Collected data:
§ §

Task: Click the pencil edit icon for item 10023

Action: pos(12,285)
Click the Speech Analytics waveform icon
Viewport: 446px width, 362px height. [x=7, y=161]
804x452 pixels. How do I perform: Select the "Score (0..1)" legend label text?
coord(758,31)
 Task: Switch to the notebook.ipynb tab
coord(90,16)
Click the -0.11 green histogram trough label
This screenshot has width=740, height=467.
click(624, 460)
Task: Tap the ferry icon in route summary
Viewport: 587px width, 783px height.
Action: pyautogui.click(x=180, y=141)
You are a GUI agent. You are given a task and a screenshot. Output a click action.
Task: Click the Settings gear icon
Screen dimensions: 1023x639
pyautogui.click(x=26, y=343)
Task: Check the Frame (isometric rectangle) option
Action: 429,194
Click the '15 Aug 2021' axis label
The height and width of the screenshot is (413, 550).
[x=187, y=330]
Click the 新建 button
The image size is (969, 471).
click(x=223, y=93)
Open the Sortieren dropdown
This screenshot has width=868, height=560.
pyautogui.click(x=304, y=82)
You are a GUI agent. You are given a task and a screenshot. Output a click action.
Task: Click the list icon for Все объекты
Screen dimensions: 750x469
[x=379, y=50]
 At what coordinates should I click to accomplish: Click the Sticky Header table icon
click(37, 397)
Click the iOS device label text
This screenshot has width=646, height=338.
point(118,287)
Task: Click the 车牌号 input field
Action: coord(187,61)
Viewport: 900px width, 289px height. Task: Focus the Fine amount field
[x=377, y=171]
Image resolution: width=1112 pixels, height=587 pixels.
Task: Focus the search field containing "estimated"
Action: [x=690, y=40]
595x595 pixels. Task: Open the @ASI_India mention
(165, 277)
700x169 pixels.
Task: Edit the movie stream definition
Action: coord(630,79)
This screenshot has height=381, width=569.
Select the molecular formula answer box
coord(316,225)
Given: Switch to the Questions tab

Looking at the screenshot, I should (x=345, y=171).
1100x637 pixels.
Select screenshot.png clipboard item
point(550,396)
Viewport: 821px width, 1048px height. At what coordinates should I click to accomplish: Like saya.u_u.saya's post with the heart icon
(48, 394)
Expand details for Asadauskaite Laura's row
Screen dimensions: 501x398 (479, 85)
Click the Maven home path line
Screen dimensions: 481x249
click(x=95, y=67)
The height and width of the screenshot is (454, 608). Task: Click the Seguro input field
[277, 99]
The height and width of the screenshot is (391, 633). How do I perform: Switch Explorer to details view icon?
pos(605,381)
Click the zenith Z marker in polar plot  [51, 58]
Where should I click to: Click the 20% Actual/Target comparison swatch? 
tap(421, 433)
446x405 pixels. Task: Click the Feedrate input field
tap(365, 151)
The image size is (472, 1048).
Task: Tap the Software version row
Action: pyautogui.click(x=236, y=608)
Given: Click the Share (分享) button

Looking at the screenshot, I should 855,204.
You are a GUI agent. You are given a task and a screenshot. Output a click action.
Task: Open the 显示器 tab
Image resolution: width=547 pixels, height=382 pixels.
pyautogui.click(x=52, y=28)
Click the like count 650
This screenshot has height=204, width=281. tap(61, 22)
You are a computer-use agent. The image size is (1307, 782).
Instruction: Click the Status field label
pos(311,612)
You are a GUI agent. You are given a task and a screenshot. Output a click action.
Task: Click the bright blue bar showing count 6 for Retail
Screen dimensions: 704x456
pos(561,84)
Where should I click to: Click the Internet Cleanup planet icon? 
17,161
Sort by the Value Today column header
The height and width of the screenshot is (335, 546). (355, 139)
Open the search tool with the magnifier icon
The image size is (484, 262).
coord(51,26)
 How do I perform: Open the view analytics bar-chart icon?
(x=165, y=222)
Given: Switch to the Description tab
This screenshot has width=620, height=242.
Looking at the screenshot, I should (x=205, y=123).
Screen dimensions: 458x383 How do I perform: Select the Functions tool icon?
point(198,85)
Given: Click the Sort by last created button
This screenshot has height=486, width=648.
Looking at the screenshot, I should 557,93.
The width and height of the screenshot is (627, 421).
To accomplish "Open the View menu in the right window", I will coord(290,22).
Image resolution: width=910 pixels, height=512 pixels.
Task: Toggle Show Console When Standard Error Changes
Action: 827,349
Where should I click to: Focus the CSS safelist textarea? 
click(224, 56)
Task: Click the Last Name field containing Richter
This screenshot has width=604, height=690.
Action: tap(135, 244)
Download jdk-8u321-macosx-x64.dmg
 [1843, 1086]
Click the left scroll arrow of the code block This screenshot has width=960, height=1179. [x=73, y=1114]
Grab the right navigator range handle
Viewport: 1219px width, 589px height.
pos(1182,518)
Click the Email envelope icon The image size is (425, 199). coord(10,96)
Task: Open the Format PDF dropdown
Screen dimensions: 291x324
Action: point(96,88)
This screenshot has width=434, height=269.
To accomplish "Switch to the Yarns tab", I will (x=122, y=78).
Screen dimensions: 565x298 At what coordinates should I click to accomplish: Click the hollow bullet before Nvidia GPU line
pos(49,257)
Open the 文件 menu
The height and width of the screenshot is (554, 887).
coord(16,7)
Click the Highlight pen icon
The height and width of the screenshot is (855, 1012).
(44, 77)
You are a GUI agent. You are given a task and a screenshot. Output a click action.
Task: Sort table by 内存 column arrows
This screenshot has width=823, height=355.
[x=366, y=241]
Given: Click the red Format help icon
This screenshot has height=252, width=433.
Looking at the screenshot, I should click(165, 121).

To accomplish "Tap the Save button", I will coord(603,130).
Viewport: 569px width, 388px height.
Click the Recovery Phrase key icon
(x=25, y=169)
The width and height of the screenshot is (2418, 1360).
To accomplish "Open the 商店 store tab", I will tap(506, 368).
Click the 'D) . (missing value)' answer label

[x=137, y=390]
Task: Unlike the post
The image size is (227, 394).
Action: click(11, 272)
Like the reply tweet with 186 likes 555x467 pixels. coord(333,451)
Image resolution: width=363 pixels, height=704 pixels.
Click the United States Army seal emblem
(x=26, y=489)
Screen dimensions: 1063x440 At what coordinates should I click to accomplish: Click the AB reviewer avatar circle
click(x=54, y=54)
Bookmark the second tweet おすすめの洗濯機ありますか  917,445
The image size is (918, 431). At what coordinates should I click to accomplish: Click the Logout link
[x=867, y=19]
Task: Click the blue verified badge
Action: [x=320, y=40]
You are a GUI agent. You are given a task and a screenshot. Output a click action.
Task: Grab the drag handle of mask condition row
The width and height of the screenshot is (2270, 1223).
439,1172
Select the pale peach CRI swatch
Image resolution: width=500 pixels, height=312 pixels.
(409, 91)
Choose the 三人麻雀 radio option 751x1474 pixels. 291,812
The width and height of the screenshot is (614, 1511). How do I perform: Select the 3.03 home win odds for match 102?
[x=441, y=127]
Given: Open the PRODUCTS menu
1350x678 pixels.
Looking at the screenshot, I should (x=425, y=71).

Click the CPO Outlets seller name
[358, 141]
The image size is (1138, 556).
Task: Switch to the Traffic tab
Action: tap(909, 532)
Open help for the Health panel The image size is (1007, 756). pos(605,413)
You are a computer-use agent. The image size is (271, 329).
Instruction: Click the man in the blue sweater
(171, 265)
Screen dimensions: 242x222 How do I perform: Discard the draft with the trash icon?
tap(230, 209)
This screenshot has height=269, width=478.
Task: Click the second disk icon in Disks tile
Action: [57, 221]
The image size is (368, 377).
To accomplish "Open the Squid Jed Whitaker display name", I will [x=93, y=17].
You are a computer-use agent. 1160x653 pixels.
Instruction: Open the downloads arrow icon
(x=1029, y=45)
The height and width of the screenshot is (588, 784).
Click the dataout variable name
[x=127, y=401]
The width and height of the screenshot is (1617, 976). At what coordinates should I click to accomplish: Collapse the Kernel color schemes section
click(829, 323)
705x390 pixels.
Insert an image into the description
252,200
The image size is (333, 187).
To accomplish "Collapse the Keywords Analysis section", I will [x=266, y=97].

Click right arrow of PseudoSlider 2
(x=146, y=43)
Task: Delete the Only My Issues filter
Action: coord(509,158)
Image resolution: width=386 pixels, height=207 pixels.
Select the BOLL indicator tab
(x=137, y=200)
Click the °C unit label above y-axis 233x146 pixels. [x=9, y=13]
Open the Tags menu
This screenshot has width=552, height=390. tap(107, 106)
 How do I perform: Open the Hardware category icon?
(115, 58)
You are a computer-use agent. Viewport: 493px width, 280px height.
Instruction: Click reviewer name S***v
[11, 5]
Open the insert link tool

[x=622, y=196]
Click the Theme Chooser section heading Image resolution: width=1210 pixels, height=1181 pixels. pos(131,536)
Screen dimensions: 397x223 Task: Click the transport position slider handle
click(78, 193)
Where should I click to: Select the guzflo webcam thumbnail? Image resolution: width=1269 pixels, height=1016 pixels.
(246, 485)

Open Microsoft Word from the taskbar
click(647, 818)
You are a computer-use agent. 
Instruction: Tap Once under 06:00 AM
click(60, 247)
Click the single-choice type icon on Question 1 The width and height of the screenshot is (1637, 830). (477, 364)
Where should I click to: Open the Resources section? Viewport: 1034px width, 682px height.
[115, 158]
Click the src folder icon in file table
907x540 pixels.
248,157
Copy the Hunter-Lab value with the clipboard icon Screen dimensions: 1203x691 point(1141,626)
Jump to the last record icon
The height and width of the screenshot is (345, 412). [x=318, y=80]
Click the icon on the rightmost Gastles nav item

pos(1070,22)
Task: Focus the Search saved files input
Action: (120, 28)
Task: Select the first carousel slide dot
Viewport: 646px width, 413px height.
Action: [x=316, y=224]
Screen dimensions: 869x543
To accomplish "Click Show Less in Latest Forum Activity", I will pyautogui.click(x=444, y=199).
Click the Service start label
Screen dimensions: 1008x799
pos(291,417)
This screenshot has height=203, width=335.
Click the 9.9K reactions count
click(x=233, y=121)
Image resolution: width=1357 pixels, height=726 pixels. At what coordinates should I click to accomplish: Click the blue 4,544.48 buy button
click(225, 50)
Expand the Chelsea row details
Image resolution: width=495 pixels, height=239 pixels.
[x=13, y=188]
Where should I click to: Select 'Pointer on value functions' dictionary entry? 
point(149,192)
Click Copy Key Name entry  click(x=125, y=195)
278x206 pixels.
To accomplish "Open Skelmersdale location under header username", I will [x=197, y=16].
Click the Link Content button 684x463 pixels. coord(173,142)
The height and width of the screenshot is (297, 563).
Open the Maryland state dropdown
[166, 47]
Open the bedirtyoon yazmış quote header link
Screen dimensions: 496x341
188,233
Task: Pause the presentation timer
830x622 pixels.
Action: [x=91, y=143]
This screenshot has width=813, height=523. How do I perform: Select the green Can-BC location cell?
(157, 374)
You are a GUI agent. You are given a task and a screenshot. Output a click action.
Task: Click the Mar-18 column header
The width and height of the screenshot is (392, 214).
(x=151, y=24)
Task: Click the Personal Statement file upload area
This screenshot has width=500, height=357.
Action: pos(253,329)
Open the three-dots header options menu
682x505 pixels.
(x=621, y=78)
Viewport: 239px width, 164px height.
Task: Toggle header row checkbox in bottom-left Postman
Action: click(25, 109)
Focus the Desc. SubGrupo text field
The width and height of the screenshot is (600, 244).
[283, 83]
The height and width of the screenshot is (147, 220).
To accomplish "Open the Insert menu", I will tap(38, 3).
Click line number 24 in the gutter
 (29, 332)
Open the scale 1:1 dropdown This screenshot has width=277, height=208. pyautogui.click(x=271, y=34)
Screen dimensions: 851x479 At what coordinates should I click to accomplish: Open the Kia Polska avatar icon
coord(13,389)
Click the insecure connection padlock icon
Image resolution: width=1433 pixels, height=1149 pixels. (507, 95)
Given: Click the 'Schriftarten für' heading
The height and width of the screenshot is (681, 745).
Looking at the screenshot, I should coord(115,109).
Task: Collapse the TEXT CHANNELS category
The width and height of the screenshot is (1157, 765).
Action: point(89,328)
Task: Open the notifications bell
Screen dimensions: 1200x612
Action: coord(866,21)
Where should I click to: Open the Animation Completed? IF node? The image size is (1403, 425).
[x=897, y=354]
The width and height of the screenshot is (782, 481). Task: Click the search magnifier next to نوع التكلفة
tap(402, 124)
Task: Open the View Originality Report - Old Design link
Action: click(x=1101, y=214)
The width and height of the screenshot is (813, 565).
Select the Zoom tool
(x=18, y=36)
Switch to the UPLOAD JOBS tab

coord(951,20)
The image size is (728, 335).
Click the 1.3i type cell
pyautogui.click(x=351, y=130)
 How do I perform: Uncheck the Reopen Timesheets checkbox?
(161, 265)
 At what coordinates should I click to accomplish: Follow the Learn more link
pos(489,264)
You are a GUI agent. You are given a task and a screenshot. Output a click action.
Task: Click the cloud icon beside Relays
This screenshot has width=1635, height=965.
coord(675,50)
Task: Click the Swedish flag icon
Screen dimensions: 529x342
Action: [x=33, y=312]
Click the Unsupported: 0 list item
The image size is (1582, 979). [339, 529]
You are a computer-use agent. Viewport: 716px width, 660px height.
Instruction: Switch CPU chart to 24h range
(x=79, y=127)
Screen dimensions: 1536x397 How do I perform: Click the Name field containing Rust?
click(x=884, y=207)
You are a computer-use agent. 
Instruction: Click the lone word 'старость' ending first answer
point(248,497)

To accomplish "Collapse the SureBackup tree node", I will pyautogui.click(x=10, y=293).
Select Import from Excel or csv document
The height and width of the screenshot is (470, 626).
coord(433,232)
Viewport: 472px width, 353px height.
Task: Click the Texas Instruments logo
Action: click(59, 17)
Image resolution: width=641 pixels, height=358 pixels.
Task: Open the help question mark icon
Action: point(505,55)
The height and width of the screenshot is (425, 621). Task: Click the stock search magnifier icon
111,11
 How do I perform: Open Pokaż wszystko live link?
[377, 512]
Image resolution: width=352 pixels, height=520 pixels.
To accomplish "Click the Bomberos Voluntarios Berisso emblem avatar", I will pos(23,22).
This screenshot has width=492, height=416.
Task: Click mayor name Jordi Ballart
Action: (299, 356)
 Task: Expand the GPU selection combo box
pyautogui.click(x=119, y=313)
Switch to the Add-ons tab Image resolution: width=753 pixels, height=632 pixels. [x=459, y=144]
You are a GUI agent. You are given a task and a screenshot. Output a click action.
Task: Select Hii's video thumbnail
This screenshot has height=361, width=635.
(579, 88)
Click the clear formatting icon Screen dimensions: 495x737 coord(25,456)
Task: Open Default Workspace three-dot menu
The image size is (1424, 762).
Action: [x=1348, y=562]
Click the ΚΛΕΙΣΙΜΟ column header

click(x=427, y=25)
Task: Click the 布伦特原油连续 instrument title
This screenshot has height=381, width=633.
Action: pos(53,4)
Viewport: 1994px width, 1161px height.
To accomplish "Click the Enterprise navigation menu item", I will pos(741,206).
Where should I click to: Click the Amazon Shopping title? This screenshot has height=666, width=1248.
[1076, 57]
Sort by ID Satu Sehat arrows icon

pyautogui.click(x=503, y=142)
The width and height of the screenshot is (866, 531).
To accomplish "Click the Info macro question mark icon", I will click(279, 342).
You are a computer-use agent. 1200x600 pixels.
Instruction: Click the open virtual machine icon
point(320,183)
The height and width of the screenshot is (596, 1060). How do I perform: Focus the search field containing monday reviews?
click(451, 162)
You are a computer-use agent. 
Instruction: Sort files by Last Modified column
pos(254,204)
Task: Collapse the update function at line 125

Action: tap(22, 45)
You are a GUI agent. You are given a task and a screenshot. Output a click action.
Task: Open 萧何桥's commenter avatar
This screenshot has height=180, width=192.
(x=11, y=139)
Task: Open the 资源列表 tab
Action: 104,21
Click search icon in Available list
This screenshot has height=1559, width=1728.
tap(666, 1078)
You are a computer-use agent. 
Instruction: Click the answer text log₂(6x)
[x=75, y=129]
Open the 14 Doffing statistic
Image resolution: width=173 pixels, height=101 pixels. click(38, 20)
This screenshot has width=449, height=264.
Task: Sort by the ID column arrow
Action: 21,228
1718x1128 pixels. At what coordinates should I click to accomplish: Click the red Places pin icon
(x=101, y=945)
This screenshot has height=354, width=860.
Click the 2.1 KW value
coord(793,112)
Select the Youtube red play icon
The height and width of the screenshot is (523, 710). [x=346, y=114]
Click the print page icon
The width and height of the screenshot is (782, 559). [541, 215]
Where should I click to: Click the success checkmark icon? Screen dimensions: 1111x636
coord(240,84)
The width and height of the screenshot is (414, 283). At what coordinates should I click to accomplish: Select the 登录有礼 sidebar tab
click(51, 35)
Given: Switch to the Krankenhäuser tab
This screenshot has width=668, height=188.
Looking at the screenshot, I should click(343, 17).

§ §

The task: Please copy the lines above from the line with "Copy the Hunter-Lab" up to and including the line with "The height and width of the screenshot is (147, 220).", exactly as written and with nothing else.

Completed exercise:
Copy the Hunter-Lab value with the clipboard icon Screen dimensions: 1203x691 point(1141,626)
Jump to the last record icon
The height and width of the screenshot is (345, 412). [x=318, y=80]
Click the icon on the rightmost Gastles nav item

pos(1070,22)
Task: Focus the Search saved files input
Action: (120, 28)
Task: Select the first carousel slide dot
Viewport: 646px width, 413px height.
Action: [x=316, y=224]
Screen dimensions: 869x543
To accomplish "Click Show Less in Latest Forum Activity", I will pyautogui.click(x=444, y=199).
Click the Service start label
Screen dimensions: 1008x799
pos(291,417)
This screenshot has height=203, width=335.
Click the 9.9K reactions count
click(x=233, y=121)
Image resolution: width=1357 pixels, height=726 pixels. At what coordinates should I click to accomplish: Click the blue 4,544.48 buy button
click(225, 50)
Expand the Chelsea row details
Image resolution: width=495 pixels, height=239 pixels.
[x=13, y=188]
Where should I click to: Select 'Pointer on value functions' dictionary entry? 
point(149,192)
Click Copy Key Name entry  click(x=125, y=195)
278x206 pixels.
To accomplish "Open Skelmersdale location under header username", I will [x=197, y=16].
Click the Link Content button 684x463 pixels. coord(173,142)
The height and width of the screenshot is (297, 563).
Open the Maryland state dropdown
[166, 47]
Open the bedirtyoon yazmış quote header link
Screen dimensions: 496x341
188,233
Task: Pause the presentation timer
830x622 pixels.
Action: [x=91, y=143]
This screenshot has width=813, height=523. How do I perform: Select the green Can-BC location cell?
(157, 374)
You are a GUI agent. You are given a task and a screenshot. Output a click action.
Task: Click the Mar-18 column header
The width and height of the screenshot is (392, 214).
(x=151, y=24)
Task: Click the Personal Statement file upload area
This screenshot has width=500, height=357.
Action: pos(253,329)
Open the three-dots header options menu
682x505 pixels.
(x=621, y=78)
Viewport: 239px width, 164px height.
Task: Toggle header row checkbox in bottom-left Postman
Action: click(25, 109)
Focus the Desc. SubGrupo text field
The width and height of the screenshot is (600, 244).
[283, 83]
The height and width of the screenshot is (147, 220).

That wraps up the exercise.